Mir ist natürlich bewusst, dass das nur eine Momentaufnahme ist, auch wenn es eine sehr schöne Momentaufnahme ist. Es kann im letzten Dutzend Spiele noch so viel passieren! Für die Löwen heißen die Gegner bis Saisonende Leipzig (Auswärts), HSV (Heimspiel), Lemgo-Lippe (A), Gummersbach (H), Füchse (A), THW (H), Melsungen (A), Magdeburg (H), Hannover (A), Erlangen (H), BHC (H) und Flensburg (A).

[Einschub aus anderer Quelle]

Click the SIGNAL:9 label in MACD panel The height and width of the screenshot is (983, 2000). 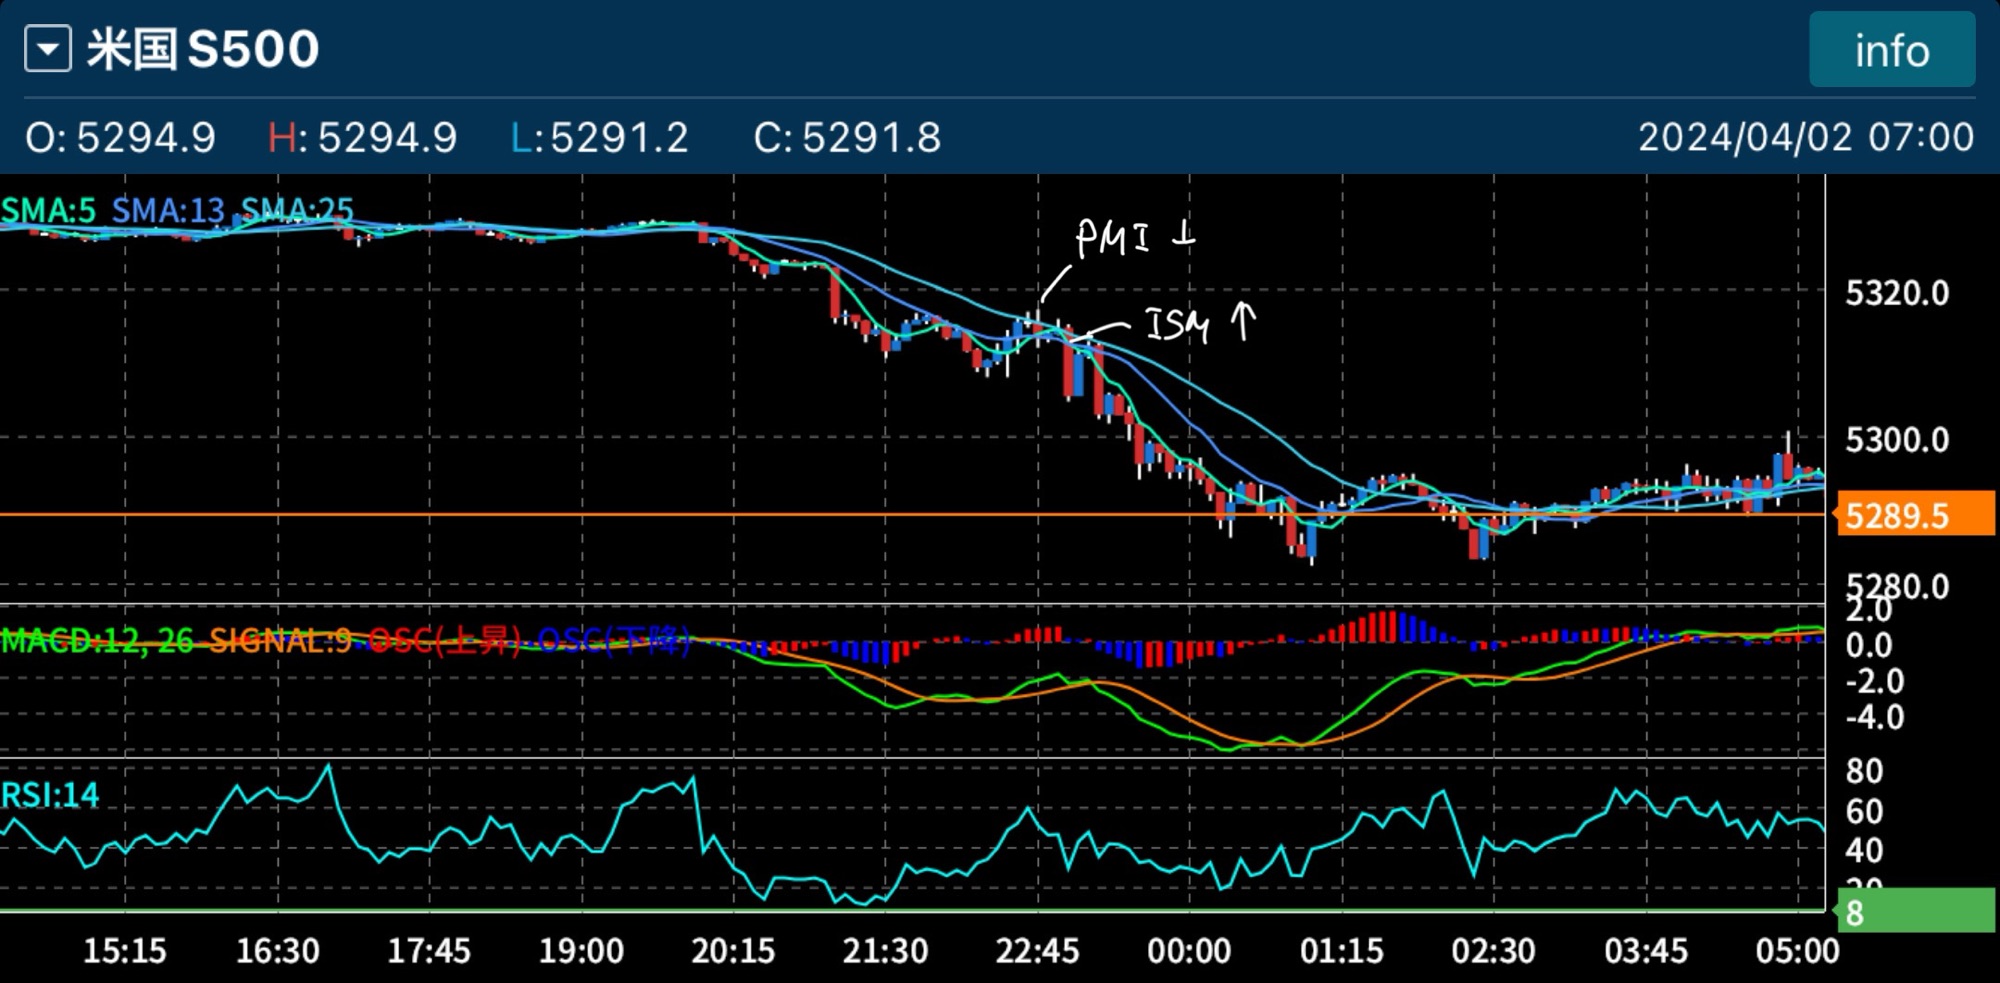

Mehr als eine Momentaufnahme?
Sind die Löwen schon gut genug für die Meisterschaft? Ist die aktuelle Platzierung der Löwen mehr als nur eine Momentaufnahme? Ganz ehrlich: Wenn die Löwen verletzungsfrei bleiben und niemand in ein Leistungsloch fällt, dann ist wirklich alles möglich. Es muss aber unglaublich viel zusammen passen. Die Bank der Löwen ist dünner besetzt als die der anderen Top-Teams. Das könnte sich negativ auswirken, wenn es hart auf hart geht, wenn die Stammbesetzung müde wird und eigentlich Entlastung bräuchte. Von daher wird es sehr, sehr schwer, den Platz an der Sonne bis zum Ende des 34. Spieltages zu halten.
Wenn nicht, dann nicht
Der große Vorteil der Löwen: Wenn es nicht mit der Meisterschaft klappt, dann ist das nicht wirklich tragisch. Angesichts der desaströsen Saison 2021/22, angesichts der – zumindest von außen betrachtet – teilweise sehr negativen Entwicklung in verschiedenen Bereichen, wäre bereits die Qualifikation für die European League ein absoluter Hammer! Alles, was noch dazu kommt, egal, was, wäre überragend!
Wie auch immer die Saison enden wird: Die Dauerkarte für nächstes Jahr wird ganz sicher bestellt!